Provided passage>
↓↓↓

A few weeks ago, I wrote a column entitled Raising the Caution Flag. Lots of folks want to know if I still feel the same way. The simple answer is yes. I can give you lots of reasons to be cautious. There is no real solution out of Europe yet. Earnings season has shown many companies are struggling to grow sales. We are still seeing momentum darlings like get crushed for missing estimates. The jobs picture is still not improving very quickly. Residential real estate is facing another wave of foreclosures. The Market Volatility Index (VIX) is getting back to levels where markets have reversed in the past.

These are legitimate reasons to be cautious. All of my regular stock screens support this as they are showing fewer companies qualifying as cheap stocks. Almost no new names are appearing from week to week. While I am not going to go net short or blow out my portfolio and go to cash, I am going to check though my holdings make sure they are still safe and cheap. I will also hold lots of dry powder. The key to long-term success is not losing money in overpriced stocks and having cash to put to work when stocks are cheap. The market going higher is not going to hurt me. In fact, looking at my energy stocks and recent cheapies such as  Kelly Services (KELYA), I hope stocks keep going higher so I can sit here and cautiously make money.

↑↑↑

Collected material>
↓↓↓

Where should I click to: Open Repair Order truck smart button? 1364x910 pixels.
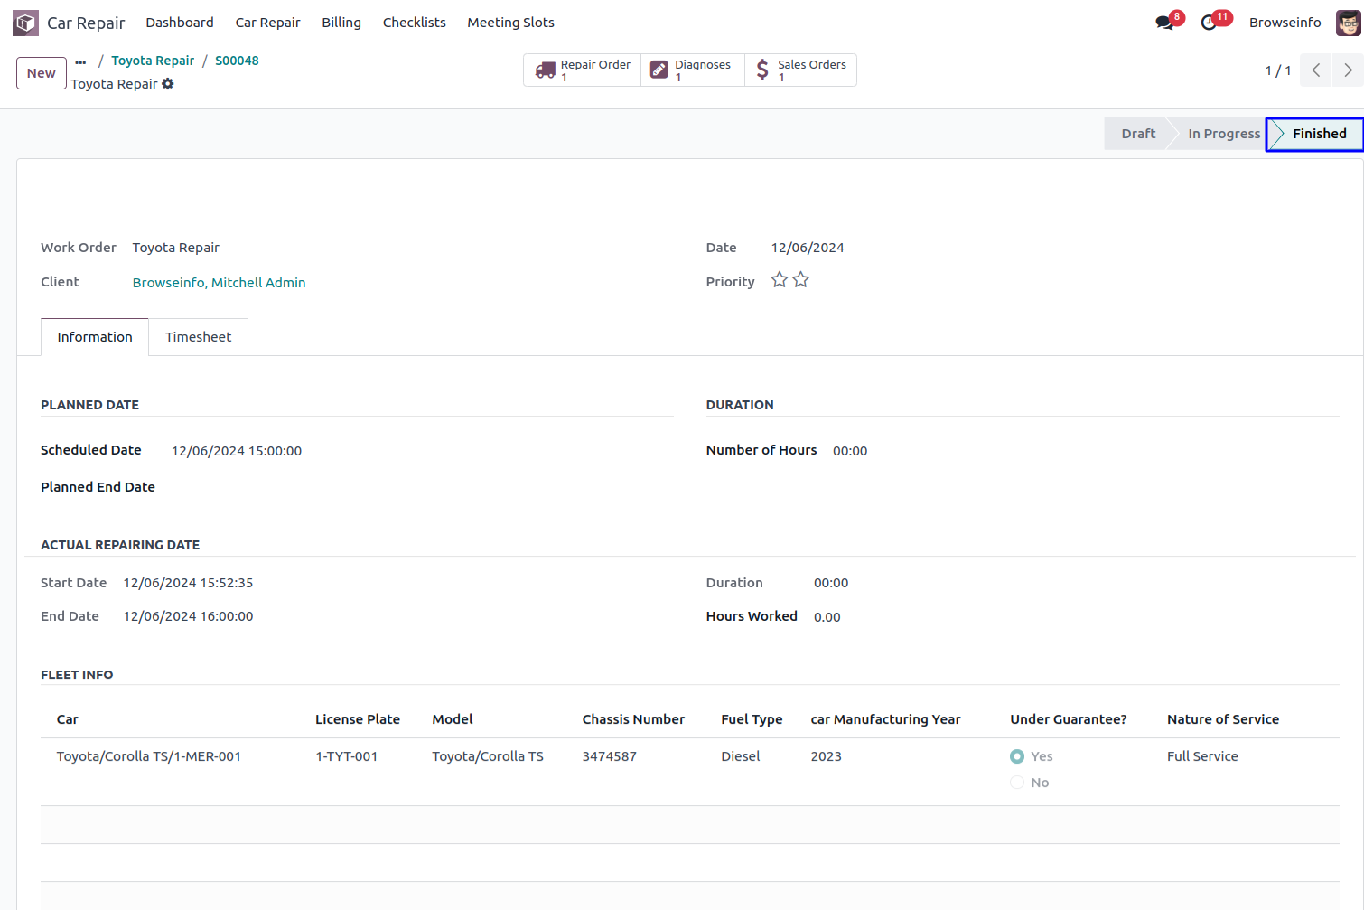[583, 70]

↑↑↑

Check your understanding>
1) In the stock market caution column, what was the title of the column the writer wrote a few weeks earlier?
2) Pick up the stock market caution column after its final sentence and keep writing it.
The material that comes after the stock market caution column isn't needed here.

Response list>
1) Raising the Caution Flag

2)
Readers have also been asking me about BGC Partners (BGCP). The brokerage and real estate firm has seen its business decline and the Street clearly did not care for its last earnings report. There is some concern about the dividend going forward but volumes in interest rate and foreign exchange are pretty much in line with the industry. Big banks and other large traders have pulled back as the low interest rate environment has reduced trading opportunities. The equities trading business has been hit hard as well, especially in Europe.

On the bright side, the newly acquired real estate brokerage and consulting businesses have been strong and the outlook is very bright for this division of the company. Management has said they are comfortable with the dividend for a few quarters of weakness, but if business does not improve, they will re-examine the payout. Debt levels have increased as management is holding dry powder for acquisitions. Given the weak economic outlook in the U.S. and Europe, they think there will be opportunities in the commodity and real estate businesses to grow the company. In the short run, the business and stock price may struggle. For the long-term, patient investor, it is a chance to scale into a few more shares.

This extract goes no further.